Passage to read =>

· · · ·

314 votes and 204 comments so far on Reddit

#

Well makes me feel slightly better…

wooden sail Jul 6, 2022, 6:01 PM

#

if you don't wanna learn it, don't. no one will force you lol

#

you might also wanna read up on confirmation bias

steady basalt Jul 6, 2022, 6:02 PM

#

It’s not that I don’t want to, it’s that I may struggle to while working full time and having other commitments

#

And knowing that it seems like a very scary idea to try work as a DS if I will not be capable to get jobs or do jobs

#

Especially since I’m finishing uni in 2 months

#

There’s no plan b

#

Except either consulting (cringe) or data engineering

#

And the convo started with me saying maybe I shud just focus purely on coding then

mild dirge Jul 6, 2022, 6:05 PM

#

What's cringe about consulting?

steady basalt Jul 6, 2022, 6:06 PM

#

I associate it with really annoying business jargon people but that’s just my bias

#

I know this one guy and he says touch base like 12 times an hour no joke

#

I’m not really sure it’s for me, and it pays pretty badly too iirc

mild dirge Jul 6, 2022, 6:07 PM

#

steady basalt I associate it with really annoying business jargon people but that’s just my bi...

"Innovative"

steady basalt Jul 6, 2022, 6:11 PM

#

Agile synergetic circle back and strategise

#

Got it?

rough mountain Jul 6, 2022, 6:15 PM

#

I want to train a lstm on a body of text. Is there a way I'm supposed to break the text down in to trainable data?

· · · ·

Data rows =>
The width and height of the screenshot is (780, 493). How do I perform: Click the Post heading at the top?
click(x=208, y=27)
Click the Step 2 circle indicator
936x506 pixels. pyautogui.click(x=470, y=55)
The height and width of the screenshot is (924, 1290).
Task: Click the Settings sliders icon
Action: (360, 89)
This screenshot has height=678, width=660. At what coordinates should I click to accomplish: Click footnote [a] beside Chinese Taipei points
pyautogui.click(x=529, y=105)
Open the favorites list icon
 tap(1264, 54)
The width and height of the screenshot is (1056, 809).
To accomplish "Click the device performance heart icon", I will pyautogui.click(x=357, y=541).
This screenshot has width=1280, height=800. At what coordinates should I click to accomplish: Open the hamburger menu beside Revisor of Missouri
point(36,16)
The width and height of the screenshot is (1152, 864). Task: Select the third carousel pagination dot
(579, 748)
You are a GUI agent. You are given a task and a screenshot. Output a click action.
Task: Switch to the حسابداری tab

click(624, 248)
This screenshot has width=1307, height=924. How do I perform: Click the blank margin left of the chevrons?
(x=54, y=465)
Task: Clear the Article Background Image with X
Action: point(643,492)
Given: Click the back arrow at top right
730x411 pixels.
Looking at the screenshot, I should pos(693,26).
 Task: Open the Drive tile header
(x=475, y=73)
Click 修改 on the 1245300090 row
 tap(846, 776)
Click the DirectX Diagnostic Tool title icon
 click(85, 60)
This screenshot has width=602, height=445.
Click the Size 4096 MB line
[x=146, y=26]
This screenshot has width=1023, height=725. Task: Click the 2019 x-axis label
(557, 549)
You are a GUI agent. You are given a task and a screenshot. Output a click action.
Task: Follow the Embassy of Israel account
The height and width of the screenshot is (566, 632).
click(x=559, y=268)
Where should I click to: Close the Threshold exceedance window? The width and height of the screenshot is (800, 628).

· · · ·

Brief A =>
Answer these from the chat thread about data science careers:
(i) How soon does steady basalt say they will finish uni?
(ii) How often does the guy steady basalt knows say "touch base"?
(iii) What kind of model does rough mountain want to train on a body of text?
Brief B =>
Decide whether each statement agrees with the chat thread about data science careers. Answer yes or no, and quote the words that decide it.
(i) steady basalt names data engineering as a fallback option.
(ii) steady basalt believes consulting pays well.
(iii) wooden sail says someone will make steady basalt learn it.
Brief C =>
Extend the chat thread about data science careers by writing what comes next after its final message.

Final result A =>
(i) In 2 months.
(ii) About 12 times an hour.
(iii) An LSTM.

Final result B =>
(i) Yes: "Except either consulting (cringe) or data engineering"
(ii) No: "it pays pretty badly too iirc"
(iii) No: "no one will force you lol"

Final result C =>
mild dirge Jul 6, 2022, 6:17 PM

#

This seems to explain most of the basics

#

https://towardsdatascience.com/word-embeddings-and-the-chamber-of-secrets-lstm-gru-tf-keras-de3f5c21bf16

Medium

Word Embeddings and the chamber of secrets| LSTM | GRU | tf.keras

The final destination to intuitively understand word embeddings… finally

rough mountain Jul 6, 2022, 6:18 PM

#

mild dirge This seems to explain most of the basics

Thanks a lot. I have found a lot of stuff on using embeddings, but nothing on the data prep for them

misty flint Jul 6, 2022, 6:31 PM

#

just heard a podcast from the ceo founder of this company, and it sounds like its pretty promising https://venturebeat.com/2022/03/16/hidden-door-reveals-its-ai-powered-narrative-game-building-platform/

VentureBeat

Rachel Kaser

Hidden Door reveals its AI-powered narrative game platform

Hidden Door, a new studio, today announced its launch. It also announced its first product.

#

“We like to think of it as Roblox meets D&D, where you have the vibe of a tabletop RPG where you and your friends are telling a story together. You’re also playing with the AI narrator, who’s sort of like our AI dungeon master, who’s building a world out of the choices that you make as you play.”

mild dirge Jul 6, 2022, 8:08 PM

#

Anyone experience with running something like Dall-e on google collaborate?

#

How quick does it run when using pro+, and can it run with just pro?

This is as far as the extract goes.